While most of the world was trying to process the ramifications of the COVID-19 outbreak, Jay Selby, president of Selby’s Soil Erosion Control, was oblivious to what was going on. He and his girlfriend, Dejon Hart, had left for Tanzania on March 5 for a safari. “In the part of Africa we were in, they don’t have news, they don’t have media. They had no idea what coronavirus even was,” Selby said. But Selby said he and Hart, along with 16 other people on the safari, soon noticed there were no other groups on the safari, and they were just about the only group at their hotel. “The hotel staff didn’t even know what was going on,” Selby said. As Selby finally began to learn about the seriousness of the outbreak, he and his girlfriend hustled to get back home. They flew out of Tanzania on Saturday, March 21, at 9:30 p.m.—about three hours before the country closed its borders. “We barely made it out,” Selby said. What followed was a 43-hour odyssey of cancelled flights and delays, with stops in Amsterdam, Atlanta (where they underwent a health screening) and Seattle.

Finally, at 3 a.m. on Monday, March 23, they landed in Sacramento. “There was nobody at the airport,” he said. “Even the security checkpoints were empty. It was a wild ride.

It was the latest of many wild rides for Selby, who started with SSEC, a company his father started in 1968, just a few years out of high school, and found himself on job sites trying to manage experienced project managers and contractors.
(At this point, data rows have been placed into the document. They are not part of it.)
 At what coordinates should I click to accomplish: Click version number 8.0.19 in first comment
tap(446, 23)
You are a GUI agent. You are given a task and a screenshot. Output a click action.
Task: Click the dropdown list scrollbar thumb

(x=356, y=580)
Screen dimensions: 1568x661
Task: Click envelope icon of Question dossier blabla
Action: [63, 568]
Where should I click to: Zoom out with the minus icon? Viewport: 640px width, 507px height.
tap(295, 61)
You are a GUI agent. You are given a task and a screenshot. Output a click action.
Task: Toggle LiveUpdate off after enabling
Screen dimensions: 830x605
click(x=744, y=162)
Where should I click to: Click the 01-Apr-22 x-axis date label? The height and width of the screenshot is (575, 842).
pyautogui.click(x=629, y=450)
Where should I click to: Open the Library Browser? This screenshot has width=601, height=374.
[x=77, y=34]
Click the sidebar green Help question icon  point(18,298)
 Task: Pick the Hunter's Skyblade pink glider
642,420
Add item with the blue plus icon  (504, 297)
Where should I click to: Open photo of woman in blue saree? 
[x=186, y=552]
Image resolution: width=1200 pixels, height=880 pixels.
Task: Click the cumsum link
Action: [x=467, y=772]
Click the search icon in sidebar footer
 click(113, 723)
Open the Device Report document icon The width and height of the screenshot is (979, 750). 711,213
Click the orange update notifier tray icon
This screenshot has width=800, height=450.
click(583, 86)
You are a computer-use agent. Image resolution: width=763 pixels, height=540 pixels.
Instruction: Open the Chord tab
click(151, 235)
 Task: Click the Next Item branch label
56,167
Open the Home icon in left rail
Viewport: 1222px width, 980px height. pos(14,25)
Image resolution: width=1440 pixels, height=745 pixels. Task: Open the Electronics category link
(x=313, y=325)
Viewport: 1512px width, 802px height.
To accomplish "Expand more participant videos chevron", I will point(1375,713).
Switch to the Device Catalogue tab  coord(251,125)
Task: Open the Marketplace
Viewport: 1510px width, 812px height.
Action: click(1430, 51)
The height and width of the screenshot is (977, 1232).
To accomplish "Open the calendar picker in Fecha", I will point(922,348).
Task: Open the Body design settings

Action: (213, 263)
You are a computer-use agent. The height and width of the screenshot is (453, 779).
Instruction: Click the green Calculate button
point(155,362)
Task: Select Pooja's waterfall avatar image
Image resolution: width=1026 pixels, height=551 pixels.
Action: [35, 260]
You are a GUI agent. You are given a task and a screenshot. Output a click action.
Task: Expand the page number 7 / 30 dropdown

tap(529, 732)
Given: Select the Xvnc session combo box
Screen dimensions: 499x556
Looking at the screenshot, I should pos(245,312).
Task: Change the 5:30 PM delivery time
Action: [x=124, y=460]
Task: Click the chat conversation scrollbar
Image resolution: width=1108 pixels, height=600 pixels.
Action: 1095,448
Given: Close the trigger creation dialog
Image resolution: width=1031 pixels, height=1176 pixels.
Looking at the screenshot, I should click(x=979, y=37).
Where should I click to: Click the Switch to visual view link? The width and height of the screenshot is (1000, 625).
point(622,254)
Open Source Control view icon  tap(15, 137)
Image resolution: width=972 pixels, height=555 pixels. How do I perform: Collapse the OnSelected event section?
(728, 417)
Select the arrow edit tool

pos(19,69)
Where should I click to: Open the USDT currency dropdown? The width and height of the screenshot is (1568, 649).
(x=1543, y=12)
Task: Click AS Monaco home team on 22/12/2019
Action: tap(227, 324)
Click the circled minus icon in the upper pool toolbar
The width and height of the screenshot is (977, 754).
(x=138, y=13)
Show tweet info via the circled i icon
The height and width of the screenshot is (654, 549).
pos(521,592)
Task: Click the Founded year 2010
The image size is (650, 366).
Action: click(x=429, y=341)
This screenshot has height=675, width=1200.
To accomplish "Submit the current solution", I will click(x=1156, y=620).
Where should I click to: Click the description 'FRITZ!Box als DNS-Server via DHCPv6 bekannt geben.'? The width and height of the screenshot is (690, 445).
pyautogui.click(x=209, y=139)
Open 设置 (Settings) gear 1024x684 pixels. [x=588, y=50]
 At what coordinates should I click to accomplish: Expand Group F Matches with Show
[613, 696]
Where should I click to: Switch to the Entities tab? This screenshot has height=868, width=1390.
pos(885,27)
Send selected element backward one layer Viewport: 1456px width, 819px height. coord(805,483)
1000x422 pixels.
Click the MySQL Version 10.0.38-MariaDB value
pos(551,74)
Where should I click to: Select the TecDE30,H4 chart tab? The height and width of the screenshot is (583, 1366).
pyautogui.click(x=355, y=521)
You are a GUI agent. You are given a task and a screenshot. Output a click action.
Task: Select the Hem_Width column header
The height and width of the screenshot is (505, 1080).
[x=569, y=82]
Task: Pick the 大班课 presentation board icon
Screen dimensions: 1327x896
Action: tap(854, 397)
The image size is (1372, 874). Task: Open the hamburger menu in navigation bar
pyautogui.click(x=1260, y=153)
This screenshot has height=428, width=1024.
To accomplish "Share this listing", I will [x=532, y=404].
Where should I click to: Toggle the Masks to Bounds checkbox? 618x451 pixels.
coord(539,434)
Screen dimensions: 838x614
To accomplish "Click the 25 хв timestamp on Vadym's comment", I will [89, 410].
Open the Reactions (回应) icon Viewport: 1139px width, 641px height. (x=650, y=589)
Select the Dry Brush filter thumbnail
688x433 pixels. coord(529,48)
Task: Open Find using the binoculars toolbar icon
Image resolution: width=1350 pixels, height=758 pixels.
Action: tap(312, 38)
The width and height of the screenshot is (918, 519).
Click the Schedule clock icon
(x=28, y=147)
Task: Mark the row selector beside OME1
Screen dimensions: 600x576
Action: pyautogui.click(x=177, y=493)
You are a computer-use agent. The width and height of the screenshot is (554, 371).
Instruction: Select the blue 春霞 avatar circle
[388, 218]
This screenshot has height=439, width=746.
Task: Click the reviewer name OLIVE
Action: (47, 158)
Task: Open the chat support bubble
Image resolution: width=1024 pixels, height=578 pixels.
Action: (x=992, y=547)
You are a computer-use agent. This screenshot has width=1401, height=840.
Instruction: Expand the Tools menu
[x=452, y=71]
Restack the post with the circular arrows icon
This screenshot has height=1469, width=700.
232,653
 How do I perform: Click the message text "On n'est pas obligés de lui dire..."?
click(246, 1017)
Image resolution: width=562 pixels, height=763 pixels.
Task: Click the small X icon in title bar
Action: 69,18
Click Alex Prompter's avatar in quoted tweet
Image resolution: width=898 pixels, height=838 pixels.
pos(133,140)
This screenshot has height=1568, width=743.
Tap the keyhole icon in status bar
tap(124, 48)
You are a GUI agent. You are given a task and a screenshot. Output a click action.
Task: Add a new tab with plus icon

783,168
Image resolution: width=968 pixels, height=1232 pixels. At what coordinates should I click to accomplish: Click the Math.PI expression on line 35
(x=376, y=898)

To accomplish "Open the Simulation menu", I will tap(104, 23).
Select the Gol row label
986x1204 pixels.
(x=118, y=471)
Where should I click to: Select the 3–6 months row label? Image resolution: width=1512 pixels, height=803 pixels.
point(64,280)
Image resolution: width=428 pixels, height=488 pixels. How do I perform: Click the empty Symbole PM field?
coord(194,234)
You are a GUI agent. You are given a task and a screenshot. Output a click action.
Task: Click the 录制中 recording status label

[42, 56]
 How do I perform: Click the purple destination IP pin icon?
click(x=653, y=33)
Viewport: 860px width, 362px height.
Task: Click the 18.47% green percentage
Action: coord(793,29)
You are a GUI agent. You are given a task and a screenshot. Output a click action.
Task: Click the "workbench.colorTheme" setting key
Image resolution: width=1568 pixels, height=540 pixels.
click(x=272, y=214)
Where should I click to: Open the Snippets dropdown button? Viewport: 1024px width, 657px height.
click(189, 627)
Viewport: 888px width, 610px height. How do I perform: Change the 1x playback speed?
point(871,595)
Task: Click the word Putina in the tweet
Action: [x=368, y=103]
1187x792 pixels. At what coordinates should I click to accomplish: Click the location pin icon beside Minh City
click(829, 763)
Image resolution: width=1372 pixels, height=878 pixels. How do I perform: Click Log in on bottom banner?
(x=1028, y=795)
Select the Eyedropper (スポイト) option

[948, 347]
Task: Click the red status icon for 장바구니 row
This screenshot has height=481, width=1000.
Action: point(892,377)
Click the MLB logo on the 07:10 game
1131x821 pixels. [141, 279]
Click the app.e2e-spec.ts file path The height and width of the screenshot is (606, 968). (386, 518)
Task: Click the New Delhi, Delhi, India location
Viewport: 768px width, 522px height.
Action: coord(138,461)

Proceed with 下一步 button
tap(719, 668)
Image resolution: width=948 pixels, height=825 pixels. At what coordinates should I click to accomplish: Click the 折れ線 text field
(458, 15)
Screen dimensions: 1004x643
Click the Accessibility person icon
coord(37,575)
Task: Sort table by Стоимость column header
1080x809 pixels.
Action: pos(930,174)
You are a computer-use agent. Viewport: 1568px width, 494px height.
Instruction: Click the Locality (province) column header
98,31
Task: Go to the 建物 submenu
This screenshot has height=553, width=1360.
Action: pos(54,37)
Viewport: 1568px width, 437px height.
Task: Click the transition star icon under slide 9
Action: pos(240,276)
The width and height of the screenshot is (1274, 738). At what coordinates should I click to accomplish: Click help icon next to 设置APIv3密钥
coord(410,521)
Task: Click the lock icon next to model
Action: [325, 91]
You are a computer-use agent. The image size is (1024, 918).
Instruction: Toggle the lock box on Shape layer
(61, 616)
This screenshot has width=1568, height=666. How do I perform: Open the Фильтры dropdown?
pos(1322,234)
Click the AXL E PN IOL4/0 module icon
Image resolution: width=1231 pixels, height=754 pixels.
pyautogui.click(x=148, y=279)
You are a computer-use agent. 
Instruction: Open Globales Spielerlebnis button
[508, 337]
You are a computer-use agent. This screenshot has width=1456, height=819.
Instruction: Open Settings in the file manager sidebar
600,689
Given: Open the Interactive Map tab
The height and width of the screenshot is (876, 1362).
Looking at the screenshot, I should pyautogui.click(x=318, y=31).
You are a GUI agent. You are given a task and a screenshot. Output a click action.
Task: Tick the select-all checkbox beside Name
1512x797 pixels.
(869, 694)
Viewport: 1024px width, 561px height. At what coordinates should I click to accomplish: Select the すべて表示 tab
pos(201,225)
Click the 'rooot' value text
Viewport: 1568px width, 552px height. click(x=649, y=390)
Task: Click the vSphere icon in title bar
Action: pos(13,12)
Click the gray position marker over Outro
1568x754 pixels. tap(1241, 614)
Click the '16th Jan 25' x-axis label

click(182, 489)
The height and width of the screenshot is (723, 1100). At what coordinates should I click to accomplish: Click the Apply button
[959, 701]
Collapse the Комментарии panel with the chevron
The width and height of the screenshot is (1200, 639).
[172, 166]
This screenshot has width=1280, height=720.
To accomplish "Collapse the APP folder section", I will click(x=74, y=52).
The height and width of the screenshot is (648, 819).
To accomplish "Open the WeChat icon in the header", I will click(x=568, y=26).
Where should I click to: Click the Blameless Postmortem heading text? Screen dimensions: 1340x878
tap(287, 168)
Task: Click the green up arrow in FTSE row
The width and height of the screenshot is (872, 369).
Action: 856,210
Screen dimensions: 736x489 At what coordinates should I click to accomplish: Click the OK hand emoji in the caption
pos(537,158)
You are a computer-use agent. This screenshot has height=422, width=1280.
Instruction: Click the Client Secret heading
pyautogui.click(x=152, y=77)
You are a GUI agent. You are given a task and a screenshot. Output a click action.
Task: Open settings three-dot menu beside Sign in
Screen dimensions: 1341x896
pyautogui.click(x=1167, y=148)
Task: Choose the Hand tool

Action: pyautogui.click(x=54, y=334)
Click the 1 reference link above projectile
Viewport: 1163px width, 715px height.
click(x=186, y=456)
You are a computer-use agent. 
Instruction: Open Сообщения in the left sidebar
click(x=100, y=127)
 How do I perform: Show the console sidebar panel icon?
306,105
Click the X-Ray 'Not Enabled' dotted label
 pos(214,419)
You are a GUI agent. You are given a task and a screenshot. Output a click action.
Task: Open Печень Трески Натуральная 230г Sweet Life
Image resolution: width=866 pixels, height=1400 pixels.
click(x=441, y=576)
“I was in a very uncomfortable situation,” he said. “A lot of these guys were in their 40s and 50s and they didn’t want some 18-year-old kid telling them what to do.” But Selby wasn’t the average 18-year-old kid. Growing up in Loomis, he started helping out with the family business at about age 10. The Newcastle-based company provides erosion control services for public and private projects, working with developers, government agencies and contractors.